第一个好现象就是患者的氧合180°大好转,复查的动脉血气提示氧分压高到正常值了。这都归功于心脏恢复了正常的泵血功能,血液只能能够正常泵出去,不堆积在肺循环,那么肺泡里面的水分就会少,气体就会多,肺泡进行气体交换就方便多了,缺氧问题也就迎刃而解了。

第二个好现象是,当天晚上患者的血压就逐步恢复了正常,升压药剂量逐步下调。这也印证了患者的休克的确是心源性休克,而不是感染性休克。之前有些医生考虑患者这个休克说不定有可能是感染严重导致的。现在看起来,感染是很严重,但还不至于引起休克。休克完全是因为心脏功能不行了。只要更换了新的心脏瓣膜,患者立马好转。

什么叫做满血复活?

什么叫做起死回生?

估计这个就是了。

但大家都很担心患者的脑栓塞的问题。
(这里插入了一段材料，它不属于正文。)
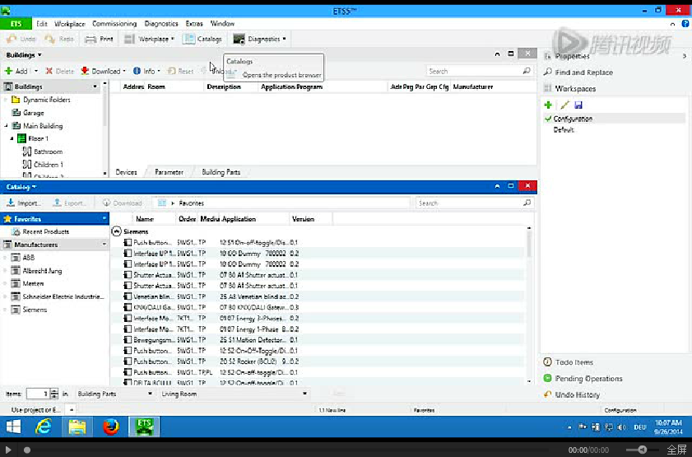Open the Commissioning menu

coord(114,24)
术后患者生命征恢复稳定,也顺利脱开呼吸机,拔掉了气管插管。赶紧送去做了头颅MRI检查,证实了脑栓塞的存在,而且是有两个部位的脑栓塞,还好不是太严重。

请了神经内科会诊,认为患者这个脑栓塞不需要溶栓治疗,因为栓子不是血栓啊,而是细菌赘生物,应该做的是继续强力抗生素治疗,抗生素只要杀掉细菌,栓子自然会消失,病情可能会逐渐恢复,说不定患者的肢体能逐步恢复活动。

术后第二天,就没有发烧了。

第10天,患者的左上肢就能轻微活动了。

也许,未来10天,她的左上肢能完全康复。

也许不能。但无论如何,命是捡了回来了。